Export of Llama2 fails

I'm unable to use exporters for meta-llama/Llama-2-7b-chat-hf model.

Here is my command

python -m exporters.coreml --model=meta-llama/Llama-2-7b-chat-hf models/llama2.mlpackage

And here is the output

 % python -m exporters.coreml --model=meta-llama/Llama-2-7b-chat-hf models/llama2.mlpackage
Torch version 2.3.0 has not been tested with coremltools. You may run into unexpected errors. Torch 2.2.0 is the most recent version that has been tested.
/Users/user/anaconda3/envs/hf-exporters/lib/python3.11/site-packages/huggingface_hub/file_download.py:1132: FutureWarning: `resume_download` is deprecated and will be removed in version 1.0.0. Downloads always resume when possible. If you want to force a new download, use `force_download=True`.
  warnings.warn(
Loading checkpoint shards: 100%|████████████████████████████████████████████████████████████████████████████████████████████████████████████████████████████████████████████████████████| 2/2 [00:30<00:00, 15.44s/it]
Using framework PyTorch: 2.3.0
Overriding 1 configuration item(s)
	- use_cache -> False
/Users/user/anaconda3/envs/hf-exporters/lib/python3.11/site-packages/transformers/modeling_utils.py:4371: FutureWarning: `_is_quantized_training_enabled` is going to be deprecated in transformers 4.39.0. Please use `model.hf_quantizer.is_trainable` instead
  warnings.warn(
The cos_cached attribute will be removed in 4.39. Bear in mind that its contents changed in v4.38. Use the forward method of RoPE from now on instead. It is not used in the `LlamaAttention` class
The sin_cached attribute will be removed in 4.39. Bear in mind that its contents changed in v4.38. Use the forward method of RoPE from now on instead. It is not used in the `LlamaAttention` class
/Users/user/anaconda3/envs/hf-exporters/lib/python3.11/site-packages/transformers/models/llama/modeling_llama.py:1094: TracerWarning: Converting a tensor to a Python boolean might cause the trace to be incorrect. We can't record the data flow of Python values, so this value will be treated as a constant in the future.

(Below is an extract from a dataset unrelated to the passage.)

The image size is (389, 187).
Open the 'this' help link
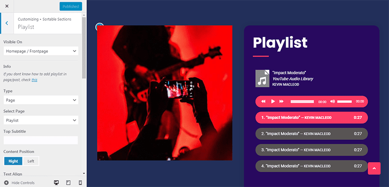(35, 80)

This means that the trace might not generalize to other inputs!
  if sequence_length != 1:
Skipping token_type_ids input
Converting PyTorch Frontend ==> MIL Ops:   0%|                                                                                                                                             | 0/3690 [00:00<?, ? ops/s]Saving value type of int64 into a builtin type of int32, might lose precision!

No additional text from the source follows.